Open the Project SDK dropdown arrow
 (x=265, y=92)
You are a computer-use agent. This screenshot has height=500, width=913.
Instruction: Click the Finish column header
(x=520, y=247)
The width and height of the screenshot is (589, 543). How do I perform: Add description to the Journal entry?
────────
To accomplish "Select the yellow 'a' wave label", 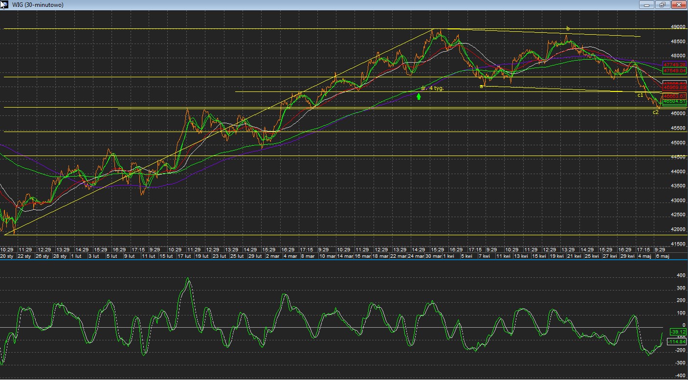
────────
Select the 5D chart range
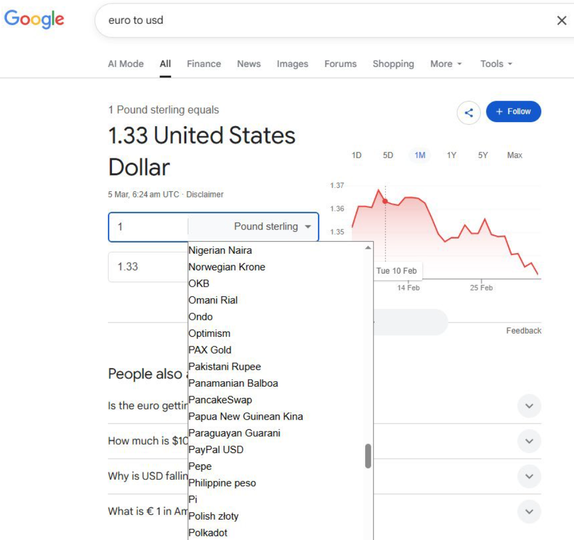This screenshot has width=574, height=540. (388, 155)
────────
## Exercise goal
In the listing above, the lines from the one containing "Open the Project SDK dropdown arrow" through the one containing "The width and" must be set down exactly, with no other lines.

## Reply to the exercise
Open the Project SDK dropdown arrow
 (x=265, y=92)
You are a computer-use agent. This screenshot has height=500, width=913.
Instruction: Click the Finish column header
(x=520, y=247)
The width and height of the screenshot is (589, 543). How do I perform: Add description to the Journal entry?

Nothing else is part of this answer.